When the dose was increased, but still at levels found in some wastewater, females produced fewer eggs and males became aggressive, killing females in some cases, Klaper said at the conference.

The drugs seem to cause these behavioral problems by scrambling how genes in the fish brains are expressed, or turned on and off. The minnows were exposed when they were a couple of months old and still developing.

There appeared to be architectural changes to the young minnows’ brains, Klaper said at the toxicology conference. Growth of the axons, which are long nerve fibers that transmit information to the body, was disrupted.

When the dose was increased, but still at levels found in some wastewater, females produced fewer eggs and males became aggressive, killing females in some cases.

The new findings build on Klaper’s previous research, which tested minnows with the gene changes to see how well they avoided predators. They swam longer distances and made more directional changes, which suggests that the drugs induced anxiety.

The drugs used in the study were among the most common in sewage: Prozac, Effexor and Tegretol. The researchers tested each drug alone and in combination.

“At high doses we expect brain changes,” Klaper said. “But we saw the gene expression changes and then behavioral changes at doses that we consider environmentally relevant.”

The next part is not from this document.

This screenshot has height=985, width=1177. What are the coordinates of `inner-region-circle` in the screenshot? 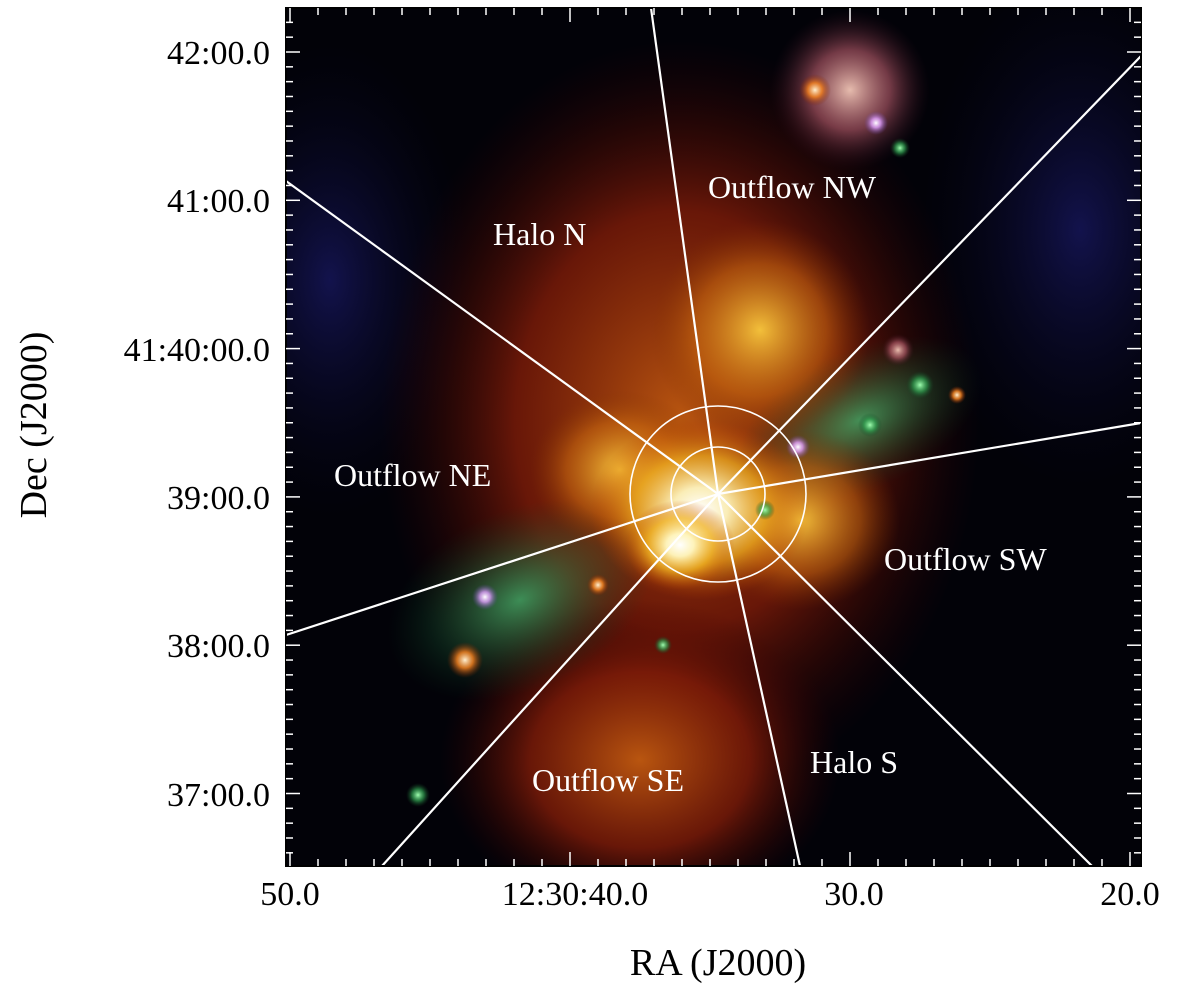 It's located at (718, 494).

However, there is too little evidence to know whether pharmaceuticals are having any impacts on fish populations in the wild, said Bryan Brooks, an environmental science professor at Baylor University who has extensively studied pharmaceuticals in streams and fish.

Any changes in reproduction, eating and avoiding prey can have devastating impacts for fish populations, Klaper said.

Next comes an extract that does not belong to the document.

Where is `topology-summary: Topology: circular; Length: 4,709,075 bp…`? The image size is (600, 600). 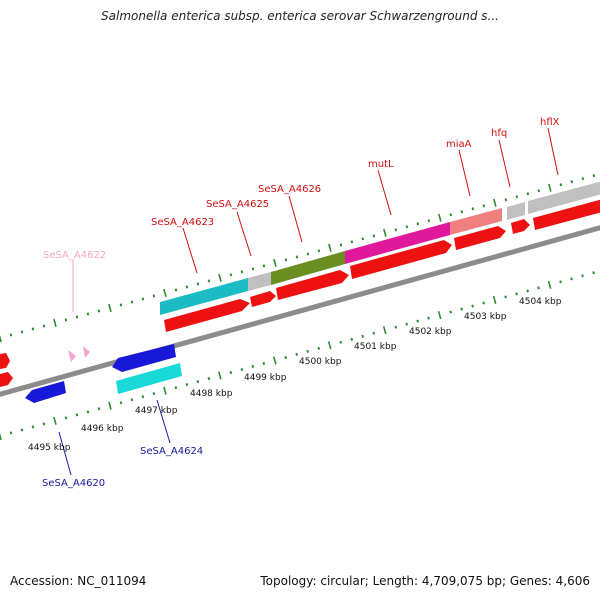
topology-summary: Topology: circular; Length: 4,709,075 bp… is located at coordinates (425, 581).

The most vulnerable fish populations are those downstream of sewage treatment plants, where prescription drugs consistently show up in higher levels than in other waterways. It’s only within the past decade that technology has allowed plants to test for the chemicals in their wastewater and in waters downstream, though most still don’t, said Steve Carr, supervisor of the chemistry research group at the Los Angeles County Sanitation Districts.

One of the antidepressants tested in the fish – Tegretol – comes into the treatment plants and goes out at near constant levels, said Eric Nelson, a senior chemist with the Los Angeles County Sanitation Districts.

That means the county’s treatment technology does not seem to have any effect on the drug. It comes in and leaves in a very tight range, about 150 to 400 parts per trillion, Nelson said.

Nelson said the two other drugs tested on the fish – Prozac and Effexor – are discharged in effluent at even lower levels: between about 20 and 30 parts per trillion. In comparison, the levels that altered behavior of the lab fish were 50 times higher.